Example 3: Reverse Phase HPLC
The post eluted peak obtained in anion exchange chromatography were characterized using reverse phase HPLC ( Agilent 1260 HPLC with MWD and FLD) and column Agilent Zorbax 300 SB – C8, 150 X 4.6 mm, 5µ, Catalogue No.:883995-906 ) using the protocol as suggested by the instrument provider. The results of RP-HPLC are furnished in Figure 2 & Figure 3. The post-eluted peak were identified as cysteinylated Heavy chain and light chain of ranibizumab by LC-MS.
,CLAIMS:
1. A method for separation of antibody’s Fab fragments from a composition comprising antibody’s Fab fragments and cysteinylated or glutathionylated Fab fragments the method comprises, loading the composition onto anion exchange chromatography and eluting the antibody’s Fab fragments using liner pH gradient, wherein the eluted antibody’s Fab fragments are essentially free from cysteinylated or glutathionylated Fab fragments.

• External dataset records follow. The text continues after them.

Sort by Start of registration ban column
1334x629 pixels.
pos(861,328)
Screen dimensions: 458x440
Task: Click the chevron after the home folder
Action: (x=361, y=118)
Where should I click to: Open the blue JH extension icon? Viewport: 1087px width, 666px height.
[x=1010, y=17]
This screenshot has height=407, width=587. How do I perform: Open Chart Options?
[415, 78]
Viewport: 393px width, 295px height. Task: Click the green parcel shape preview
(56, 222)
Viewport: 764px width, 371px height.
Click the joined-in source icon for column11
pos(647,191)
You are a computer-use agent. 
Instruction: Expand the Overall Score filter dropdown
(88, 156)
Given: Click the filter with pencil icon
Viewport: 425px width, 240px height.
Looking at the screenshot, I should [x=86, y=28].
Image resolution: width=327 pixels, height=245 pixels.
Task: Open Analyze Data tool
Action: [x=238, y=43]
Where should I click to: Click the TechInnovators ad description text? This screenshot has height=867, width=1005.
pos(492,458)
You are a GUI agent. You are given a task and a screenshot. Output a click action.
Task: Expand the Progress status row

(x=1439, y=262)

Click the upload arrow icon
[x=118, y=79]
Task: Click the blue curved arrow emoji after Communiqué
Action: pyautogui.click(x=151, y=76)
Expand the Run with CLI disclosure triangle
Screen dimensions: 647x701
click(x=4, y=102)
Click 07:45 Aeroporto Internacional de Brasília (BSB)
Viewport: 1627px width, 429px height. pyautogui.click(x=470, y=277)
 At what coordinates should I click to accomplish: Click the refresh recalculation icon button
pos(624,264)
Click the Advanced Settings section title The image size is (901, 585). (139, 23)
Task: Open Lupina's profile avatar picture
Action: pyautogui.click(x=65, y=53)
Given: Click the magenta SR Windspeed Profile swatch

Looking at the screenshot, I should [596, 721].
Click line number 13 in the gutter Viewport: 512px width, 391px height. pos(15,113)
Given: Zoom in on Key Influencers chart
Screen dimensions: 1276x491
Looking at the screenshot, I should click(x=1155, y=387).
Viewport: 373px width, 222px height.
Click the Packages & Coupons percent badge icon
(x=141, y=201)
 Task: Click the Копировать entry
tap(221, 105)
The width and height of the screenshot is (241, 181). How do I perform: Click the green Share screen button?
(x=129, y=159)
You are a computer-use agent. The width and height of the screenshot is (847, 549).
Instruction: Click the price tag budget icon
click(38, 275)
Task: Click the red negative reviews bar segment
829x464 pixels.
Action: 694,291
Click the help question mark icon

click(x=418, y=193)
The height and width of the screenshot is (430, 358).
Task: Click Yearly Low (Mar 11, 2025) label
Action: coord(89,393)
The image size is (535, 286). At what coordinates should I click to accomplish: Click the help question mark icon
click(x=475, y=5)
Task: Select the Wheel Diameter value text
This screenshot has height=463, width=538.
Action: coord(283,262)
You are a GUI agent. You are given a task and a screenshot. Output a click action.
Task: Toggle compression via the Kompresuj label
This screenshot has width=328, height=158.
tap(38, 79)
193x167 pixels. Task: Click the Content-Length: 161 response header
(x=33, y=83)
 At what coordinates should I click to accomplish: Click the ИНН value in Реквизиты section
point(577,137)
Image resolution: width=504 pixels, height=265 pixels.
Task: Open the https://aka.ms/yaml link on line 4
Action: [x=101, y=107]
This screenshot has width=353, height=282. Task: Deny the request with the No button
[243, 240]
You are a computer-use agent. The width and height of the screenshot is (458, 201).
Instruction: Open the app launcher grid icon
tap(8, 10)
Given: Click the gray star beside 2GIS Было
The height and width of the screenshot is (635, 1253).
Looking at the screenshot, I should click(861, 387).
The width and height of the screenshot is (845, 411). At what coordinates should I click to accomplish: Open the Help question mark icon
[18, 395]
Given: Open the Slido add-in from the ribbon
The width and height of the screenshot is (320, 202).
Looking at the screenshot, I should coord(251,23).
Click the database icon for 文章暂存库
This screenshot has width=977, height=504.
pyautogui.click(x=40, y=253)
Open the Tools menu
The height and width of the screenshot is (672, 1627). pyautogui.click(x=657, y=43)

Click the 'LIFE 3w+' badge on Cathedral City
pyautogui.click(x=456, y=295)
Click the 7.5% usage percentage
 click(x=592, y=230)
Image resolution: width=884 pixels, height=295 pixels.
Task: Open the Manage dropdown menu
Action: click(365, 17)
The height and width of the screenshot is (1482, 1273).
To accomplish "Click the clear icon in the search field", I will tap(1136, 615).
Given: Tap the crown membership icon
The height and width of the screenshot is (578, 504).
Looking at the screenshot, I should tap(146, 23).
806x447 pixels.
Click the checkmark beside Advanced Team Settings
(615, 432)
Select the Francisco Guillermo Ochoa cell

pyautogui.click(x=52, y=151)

2. The method of claim 1 wherein the Fab fragments are ranibizumab.

3. A method for separation of ranibizumab from composition comprising ranibizumab and cysteinylated ranibizumab, the method comprises the steps of:
a. loading the composition onto anion exchange resin using load buffer wherein the load buffer is at first pH and first conductivity;
b. washing the anion exchange resin with wash buffer wherein the wash buffer is on second pH and second conductivity;
c. eluting the ranibizumab with eluting buffer at third pH and third conductivity wherein the pH of elution buffer is altered as linear pH gradient; and
d. collection of purified ranibizumab;
wherein the molar concentration of load buffer, wash buffer and elution buffer is essentially same; and wherein the elution buffer linear pH gradient cause the separation of ranibizumab from cysteinylated ranibizumab.

4. The method of claim 3 wherein the said first pH is greater than the third pH and first conductivity is lower than the third conductivity.

5. The method of claim 3 wherein the said the pH gradient comprises a decrease in pH from about pH 9 to about pH 8.

6. The method of claim 3 wherein the said loading buffer, wash buffer and elution buffer concentration are in the range of about 10mm to about 100mM.

7. The method of claim 3 wherein the said loading buffer, wash buffer and elution buffer pH are in the range of about 8 to about 10.

8. The method of claim 3 wherein the said loading buffer, wash buffer and elution buffer conductivities are in the range of about 0.1mS/cm to about 5 mS/cm.

9. The method of claim 3 wherein the said pH linear gradient is generated using one or more buffer solutions of Tris-Cl, phosphate, or CAPS.

10. The method of claim 3 wherein the said eluted ranibizumab may be further purified using one or more chromatography steps.